Aim of the exercise: Pictures are to be omitted. Output only the lines from the one containing "Given: Select the Pngmat tab in chart" through the end of the data, word for word.

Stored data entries
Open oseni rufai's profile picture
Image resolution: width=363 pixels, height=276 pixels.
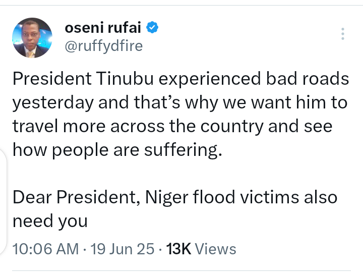(x=32, y=38)
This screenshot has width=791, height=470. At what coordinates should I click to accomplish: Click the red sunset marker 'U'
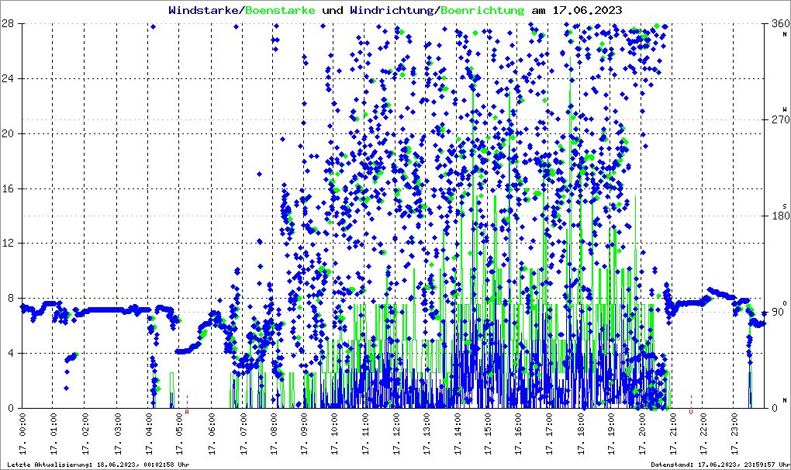click(x=691, y=412)
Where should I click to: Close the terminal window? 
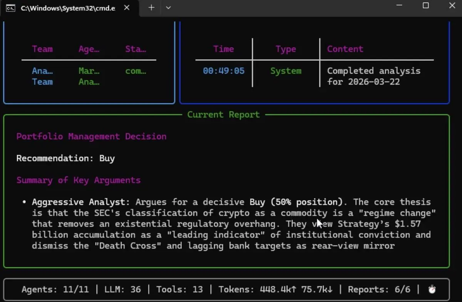(x=452, y=5)
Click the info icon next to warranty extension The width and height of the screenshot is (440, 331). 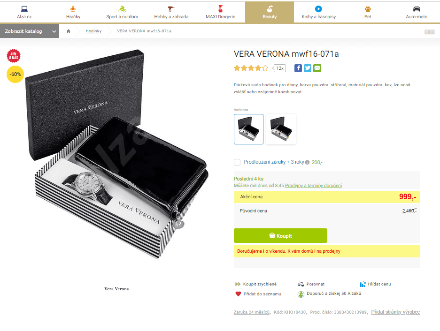(307, 162)
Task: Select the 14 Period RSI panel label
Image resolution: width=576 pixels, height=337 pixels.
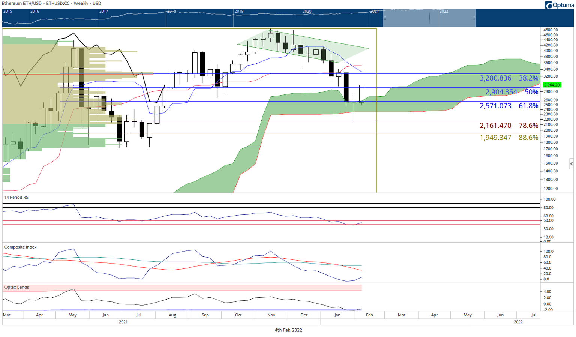Action: coord(17,198)
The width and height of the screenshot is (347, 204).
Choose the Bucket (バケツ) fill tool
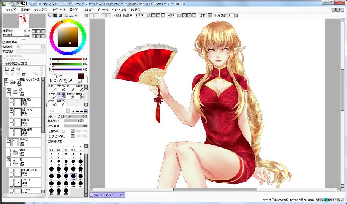(51, 103)
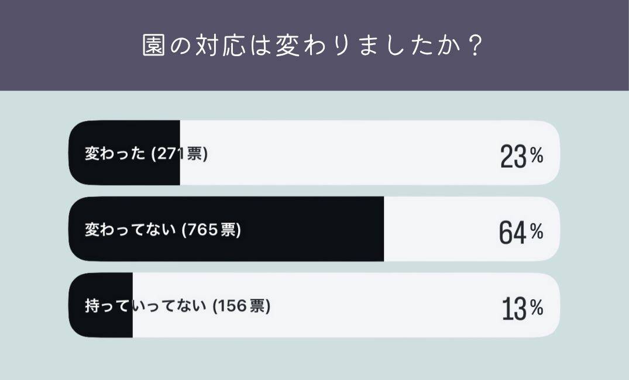Click the 13% result value
This screenshot has height=380, width=629.
522,308
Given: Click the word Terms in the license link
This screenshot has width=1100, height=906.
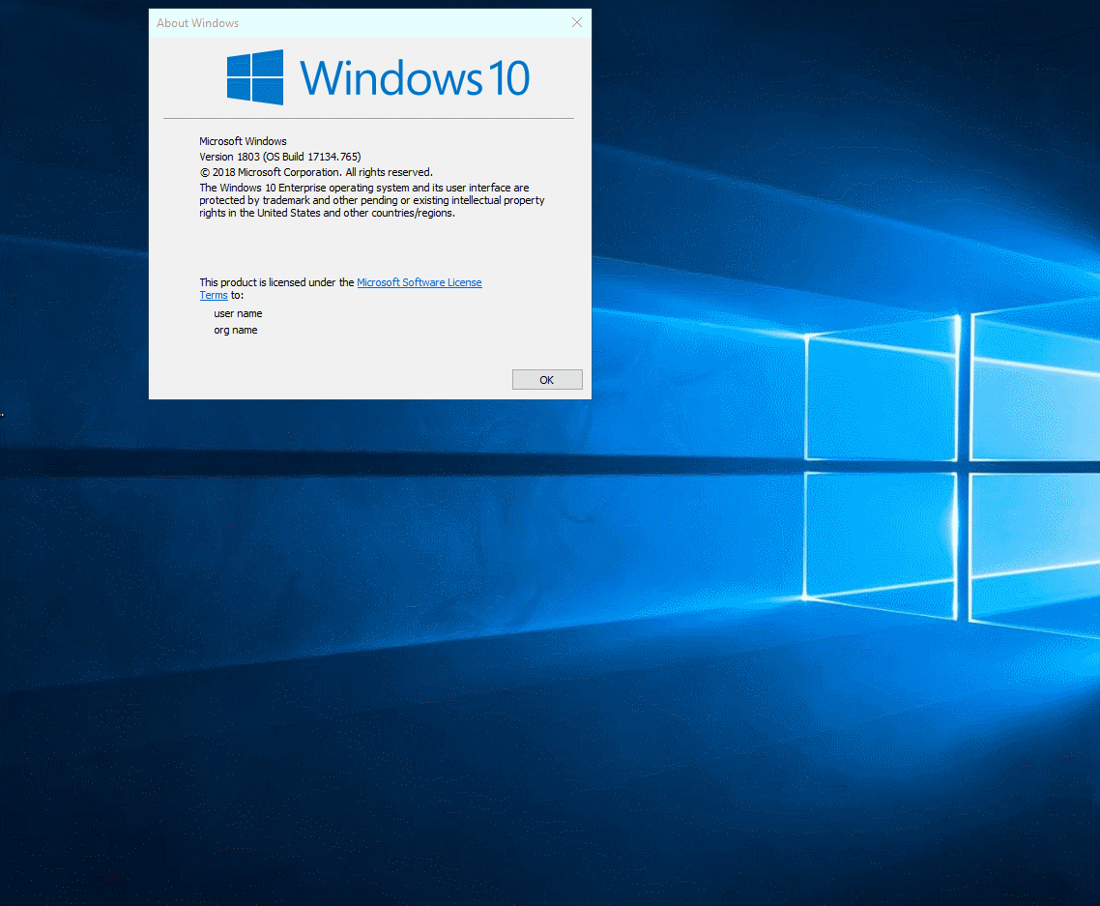Looking at the screenshot, I should point(214,296).
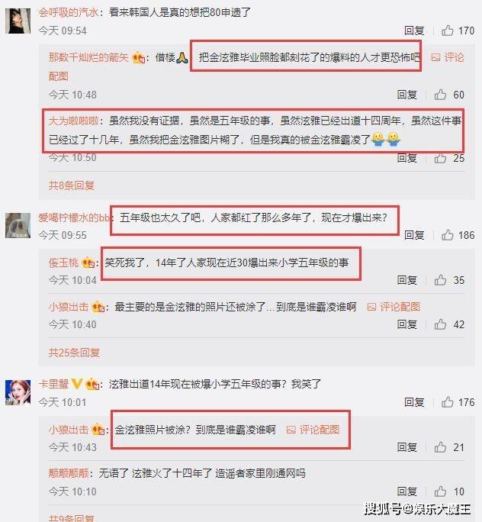Open 会呼吸的汽水 user profile name
Viewport: 482px width, 522px height.
click(68, 13)
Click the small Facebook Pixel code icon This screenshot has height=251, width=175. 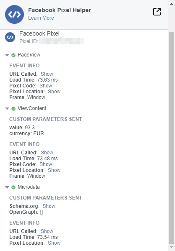10,37
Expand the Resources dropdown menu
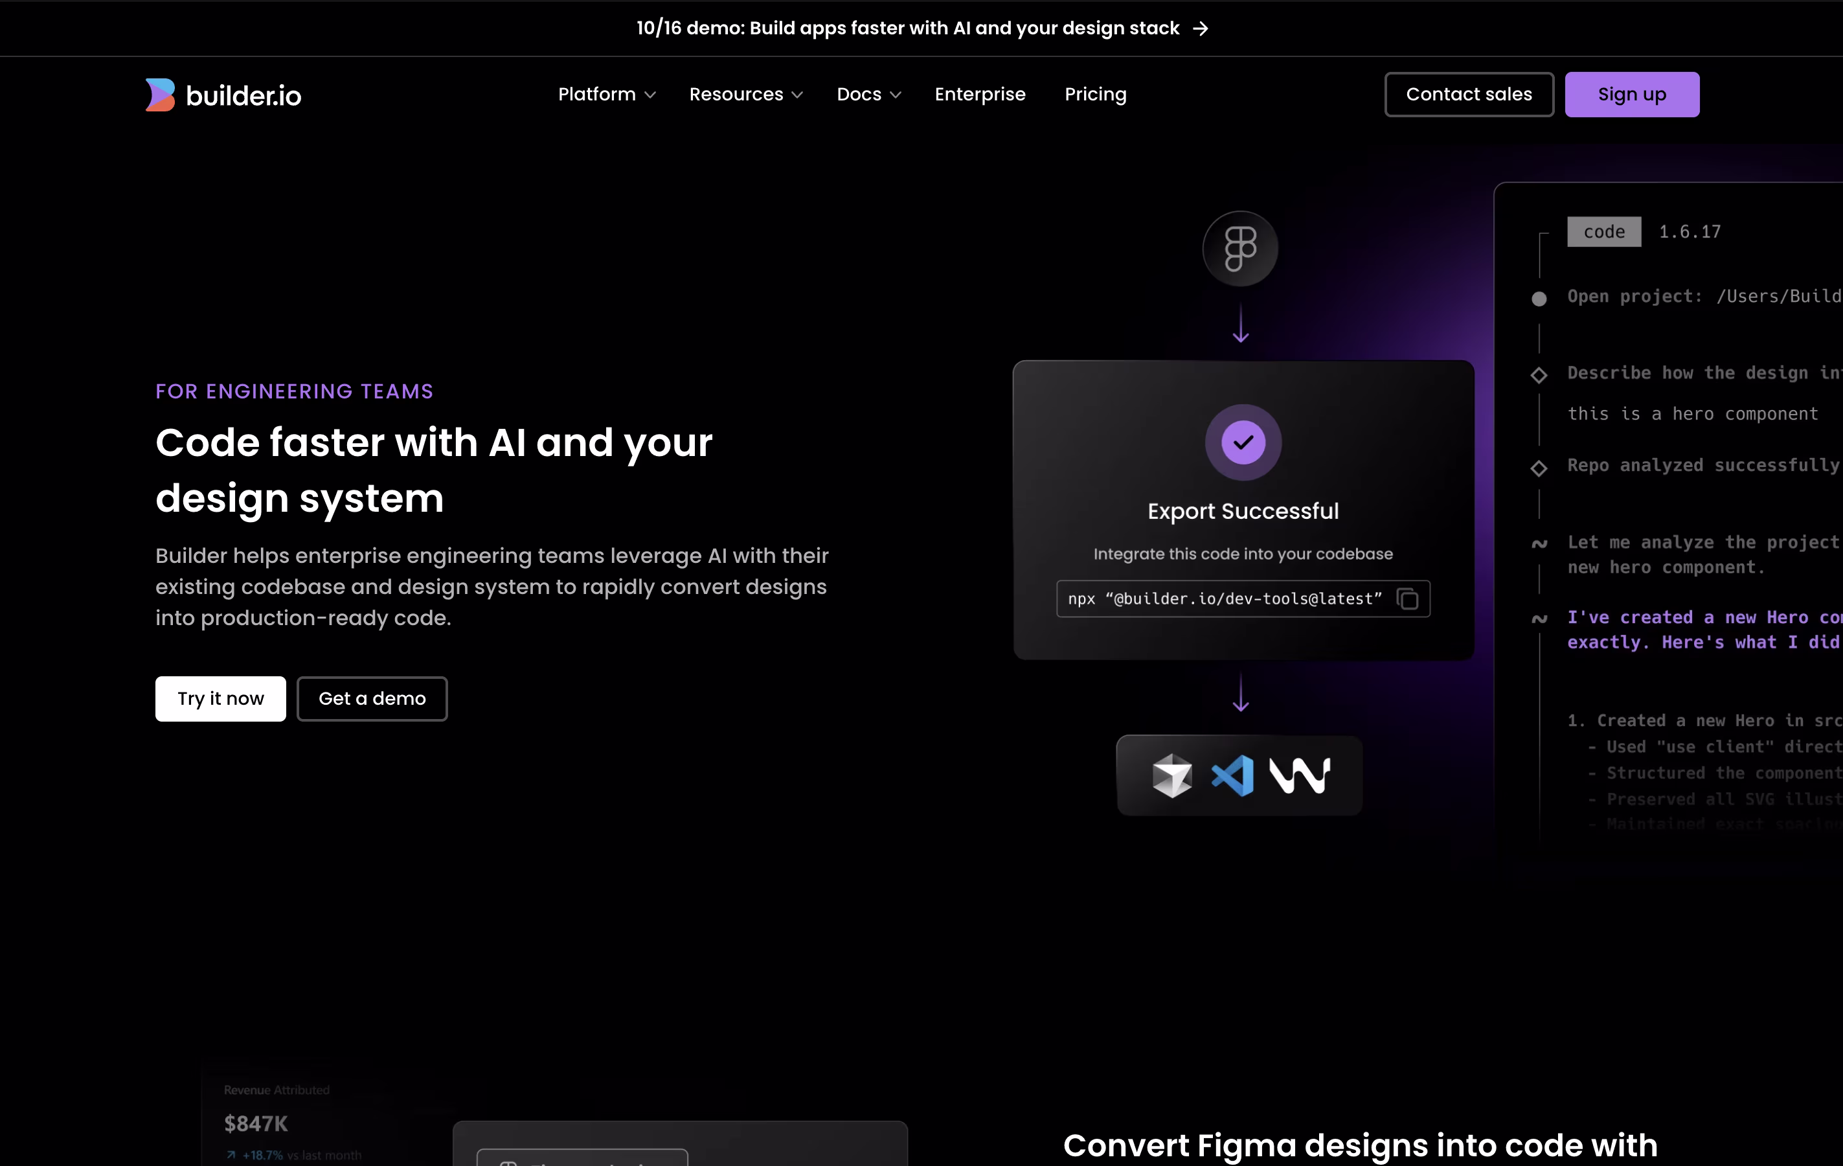 click(746, 94)
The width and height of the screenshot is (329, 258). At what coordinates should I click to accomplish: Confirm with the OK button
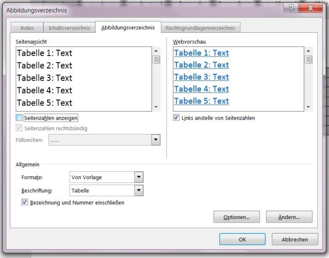pyautogui.click(x=242, y=239)
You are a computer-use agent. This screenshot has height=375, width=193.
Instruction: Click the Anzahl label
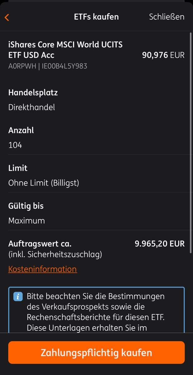(21, 130)
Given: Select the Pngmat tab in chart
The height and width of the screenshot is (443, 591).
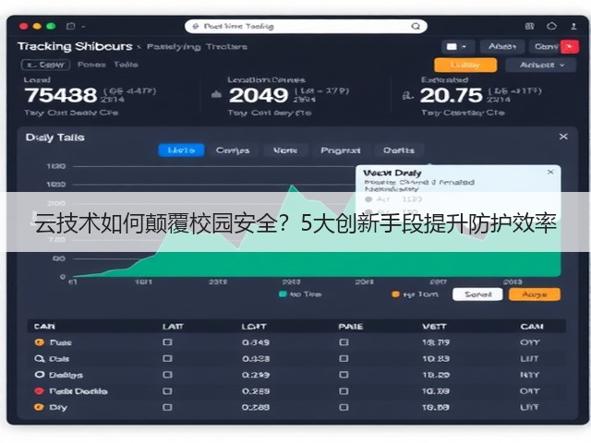Looking at the screenshot, I should (341, 150).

Output for this exercise:
Given: Select the Pngmat tab in chart
The height and width of the screenshot is (443, 591).
Looking at the screenshot, I should (341, 150).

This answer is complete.